### GIVEN RECORDS

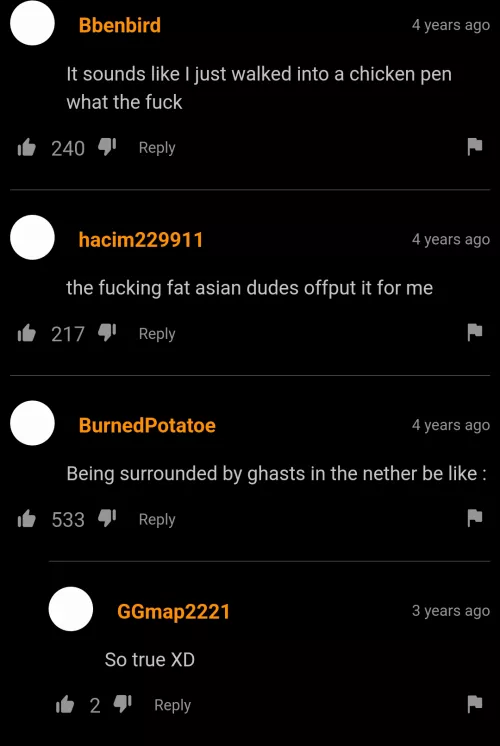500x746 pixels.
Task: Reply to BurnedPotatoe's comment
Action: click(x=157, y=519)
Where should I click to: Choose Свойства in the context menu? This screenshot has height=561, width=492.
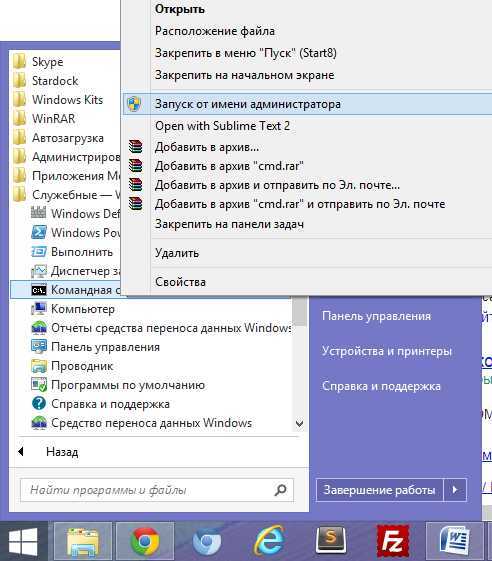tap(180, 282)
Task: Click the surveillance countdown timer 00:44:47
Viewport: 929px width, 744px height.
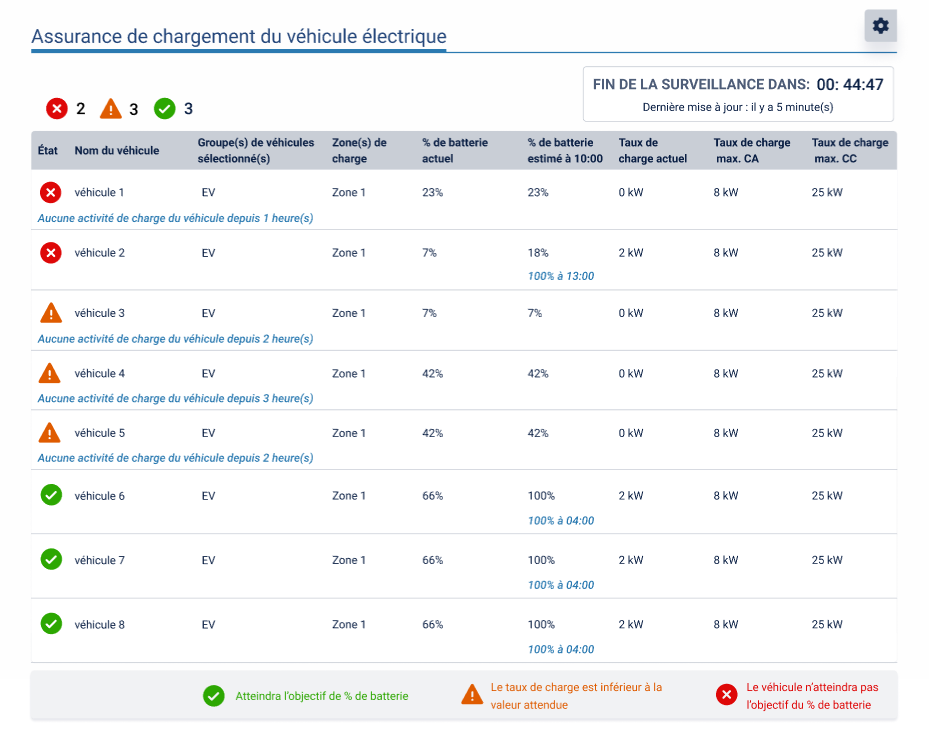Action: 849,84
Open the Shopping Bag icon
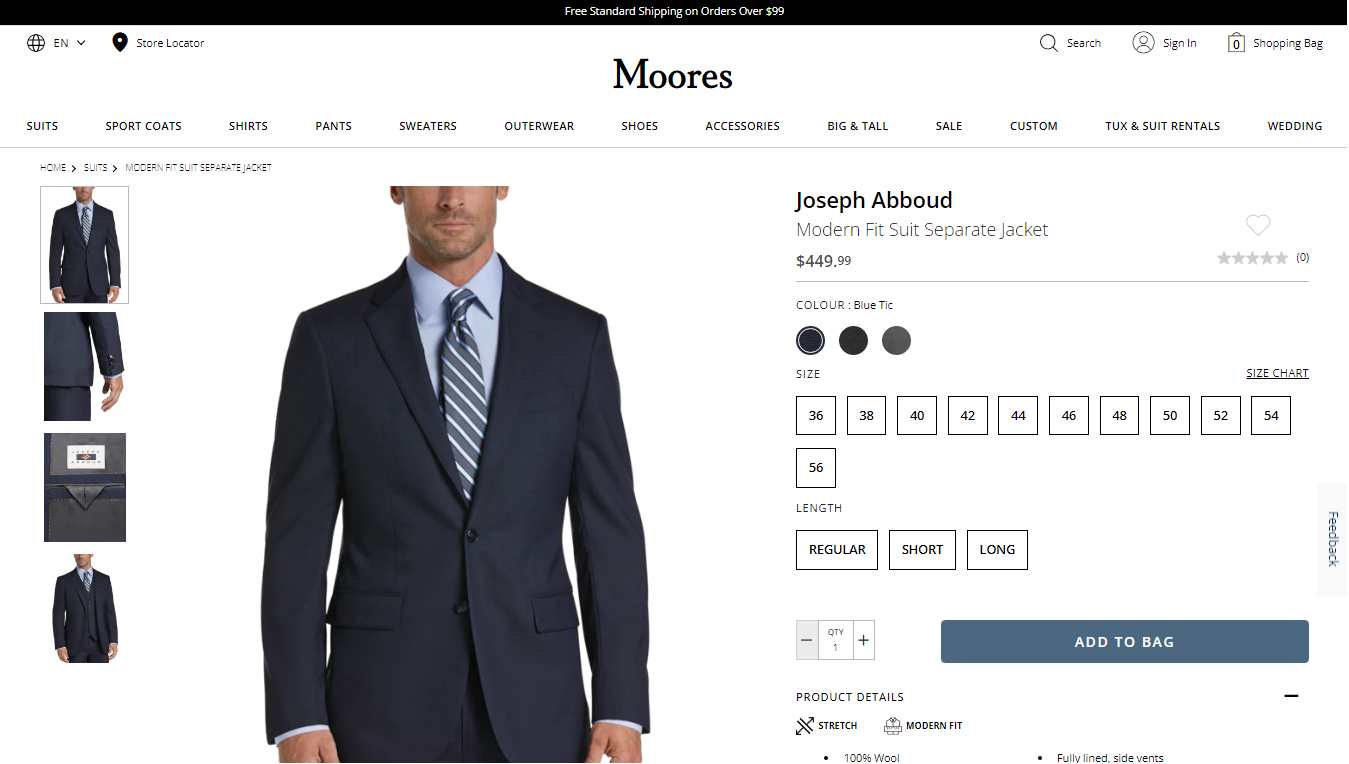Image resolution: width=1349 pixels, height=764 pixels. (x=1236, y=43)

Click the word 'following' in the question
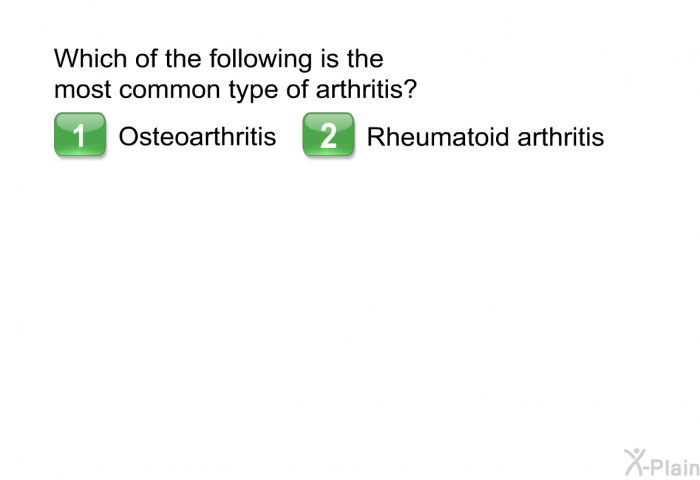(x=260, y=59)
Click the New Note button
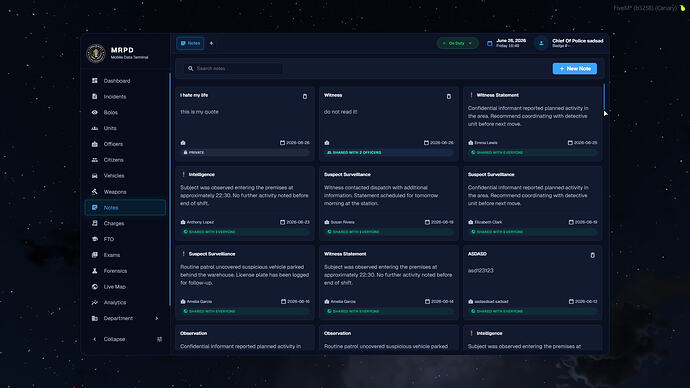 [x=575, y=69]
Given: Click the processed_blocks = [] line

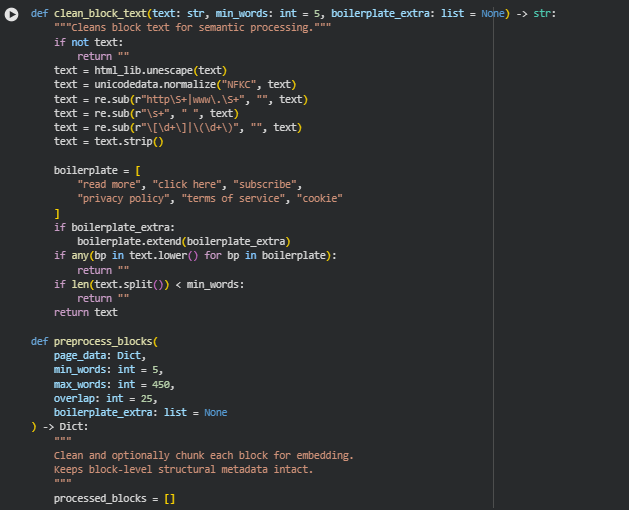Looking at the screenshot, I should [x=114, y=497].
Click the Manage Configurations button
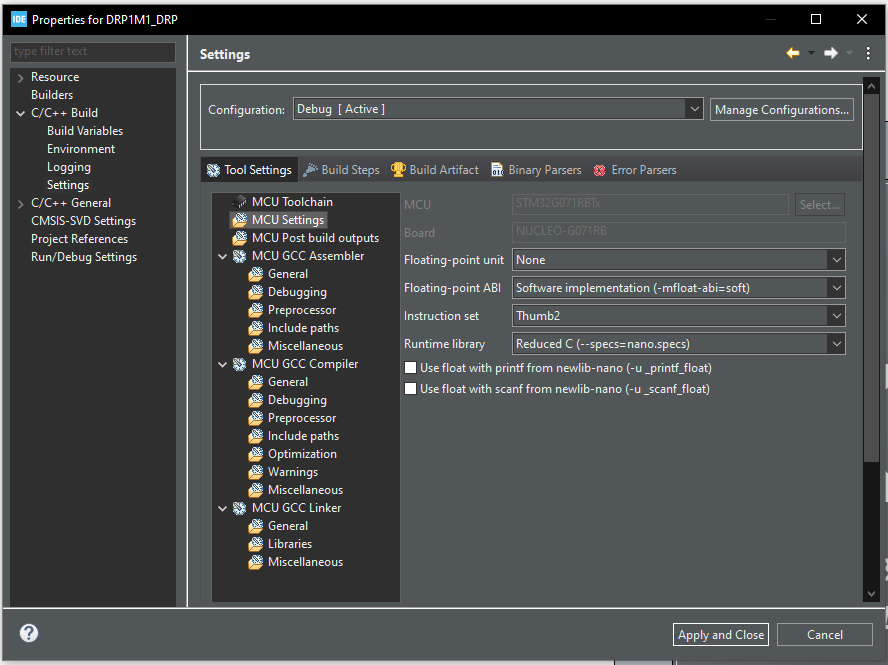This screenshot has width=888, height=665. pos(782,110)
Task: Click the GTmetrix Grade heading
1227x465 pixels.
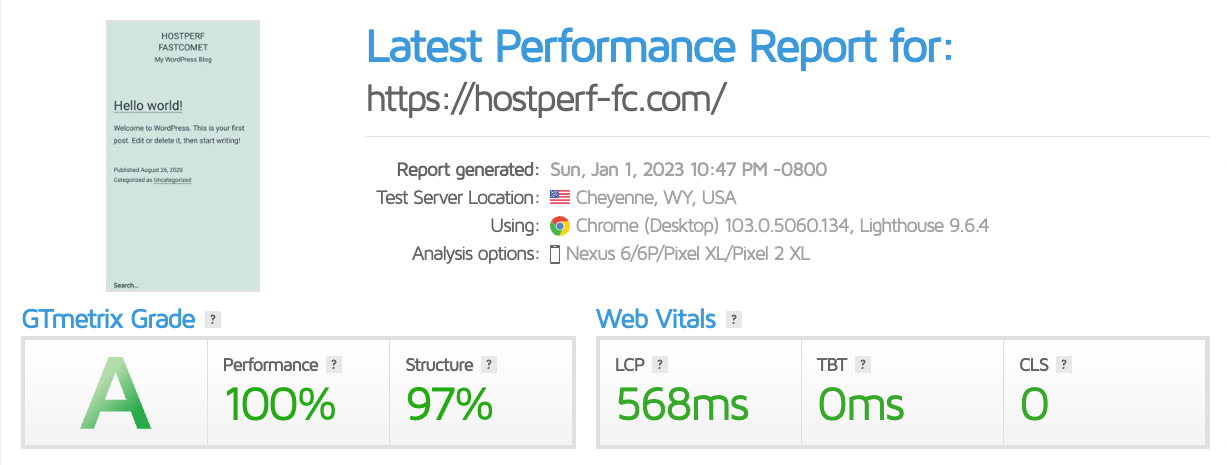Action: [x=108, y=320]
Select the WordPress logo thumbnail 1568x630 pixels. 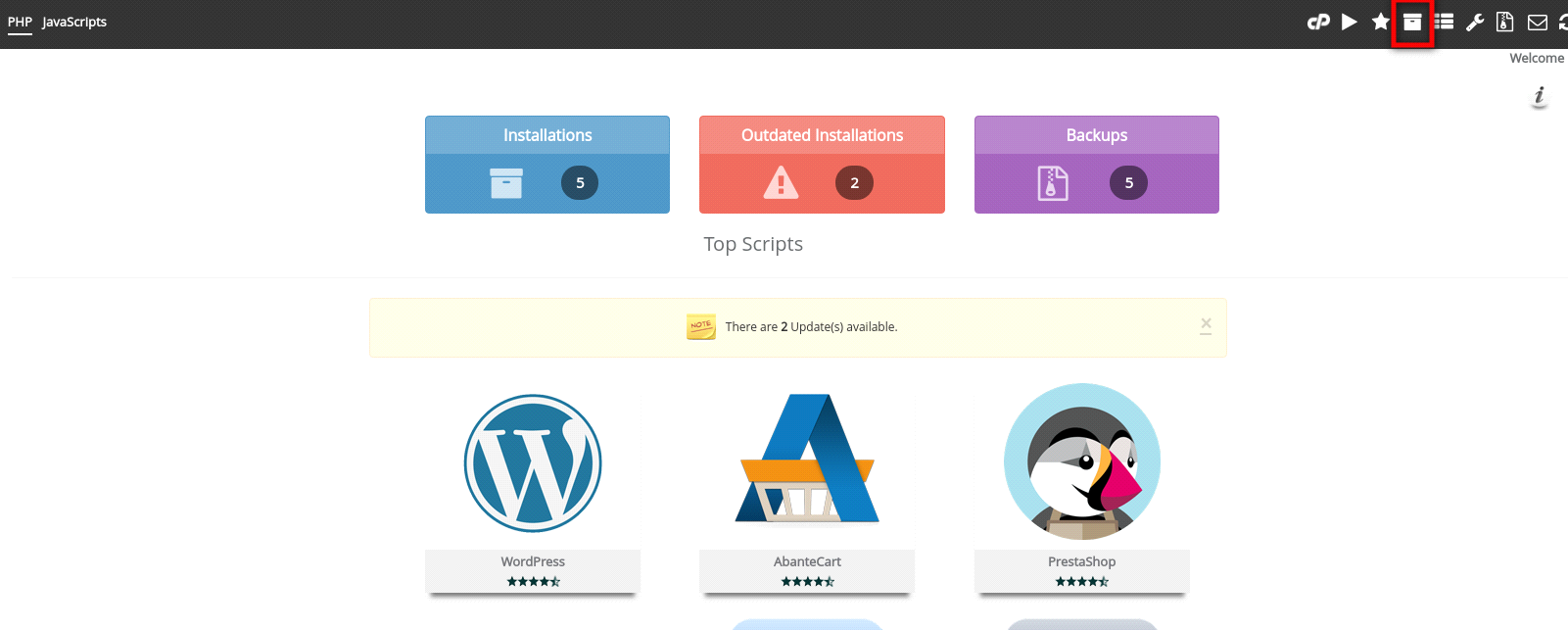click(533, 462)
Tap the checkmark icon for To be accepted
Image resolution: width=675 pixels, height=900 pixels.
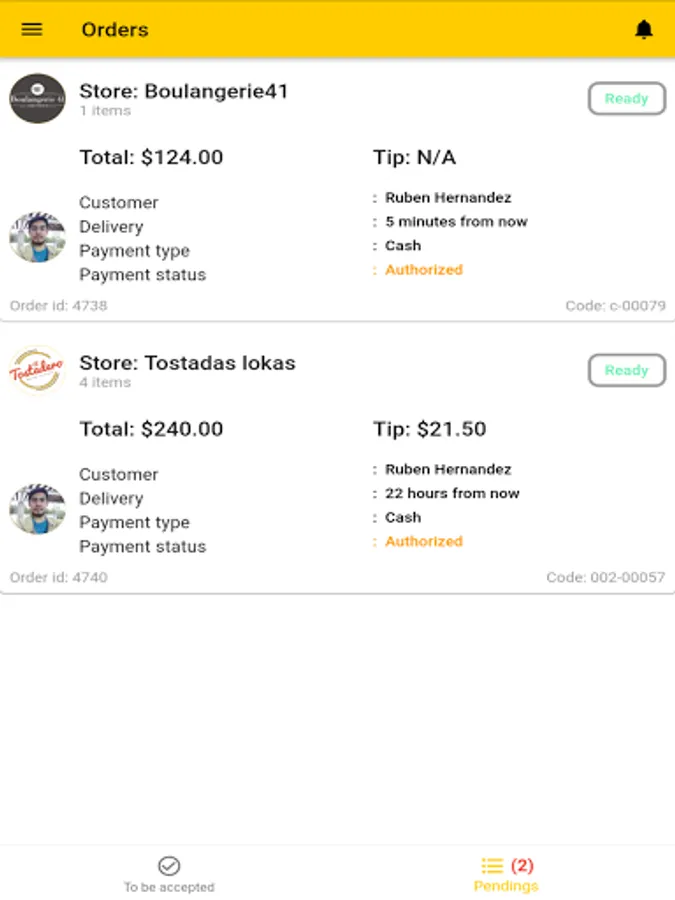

### WHAT THE TASK REQUIRES
When you reach the line containing "Given: Click the processed_blocks = [] line" in the entries above, begin restating word for word, and stop once the line containing "Task: Click the GTmetrix Grade heading" has been given. Omit the pictures.

### EXERCISE SOLUTION
Given: Click the processed_blocks = [] line

Looking at the screenshot, I should [x=114, y=497].
Click the Manage Configurations button
This screenshot has width=888, height=665. pos(782,110)
Task: Click the GTmetrix Grade heading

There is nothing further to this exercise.